EXERCISES ::
A - In the essay on sustainable investing, by how much did sustainable mutual funds and ETFs increase in the first eleven months of 2020?
B - Please list every group that the essay on sustainable investing names as seeing sustainable investing the way a golden ticket is seen in Charlie and the Chocolate Factory.
== ARTICLE ==
In Roald Dahl’s children’s book, Charlie and the Chocolate Factory, a golden ticket opens the gates to Willy Wonka’s mystery enterprise, a fairytale place of infinite dreams and unfettered gluttony. Many see sustainable investing the same way. For environmentalists and social activists, it's the possibility of big business contributing to a healthier planet and making a more equitable world. While for Wall Street, the untold wealth lies in continuing record-breaking ESG profits. It's the ultimate win-win: doing well by doing good.
By all accounts, ESG funds are doing well. Extremely well. In the first eleven months of 2020, sustainable mutual funds and ETFs increased by $288 billion. That is no fairytale. But what’s less based in fact is the doing good part. And that's because there's no way to show the real-world impact these funds purport to make. This was something I came to grips with as chief investment officer of sustainable investing at BlackRock, where I helped craft much of the early messaging and witnessed, from the inside, how the industry promotes these extremely lucrative funds.
===
== EXCERPTED DATA ==
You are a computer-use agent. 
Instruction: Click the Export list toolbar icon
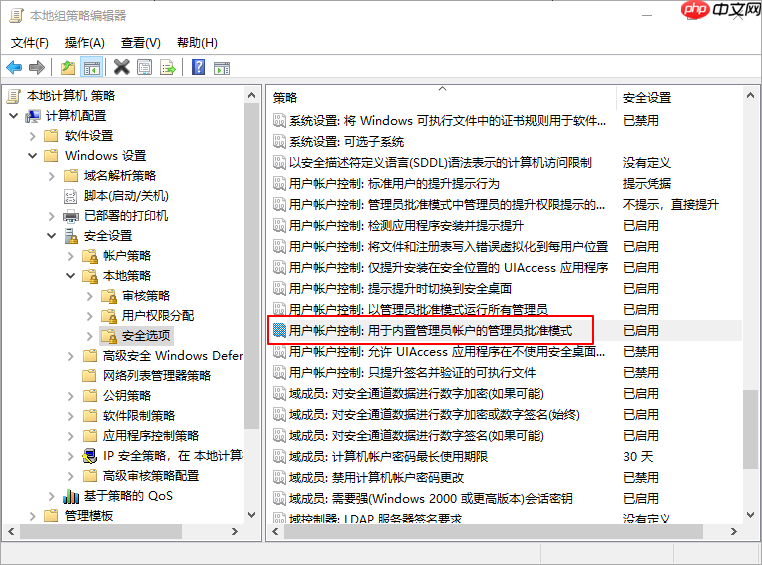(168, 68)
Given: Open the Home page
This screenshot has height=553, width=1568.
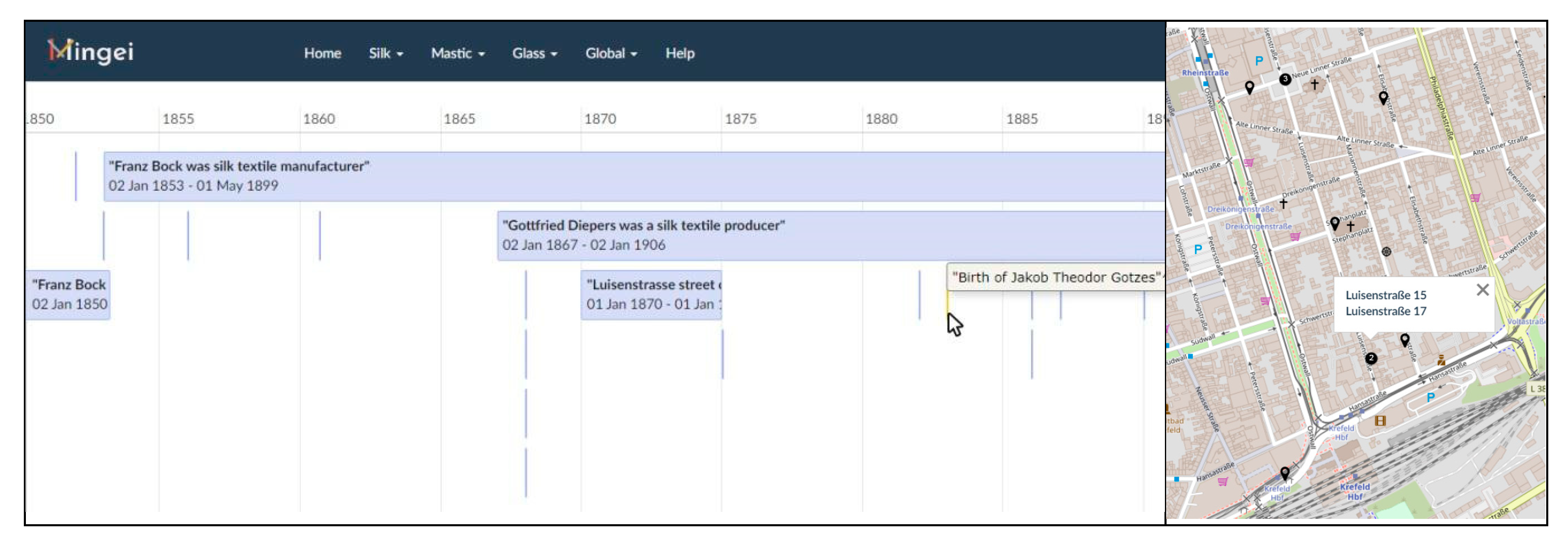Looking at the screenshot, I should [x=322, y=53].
===
RESPONSES FOR EACH TASK ::
A - $288 billion

B - Environmentalists, social activists, and Wall Street.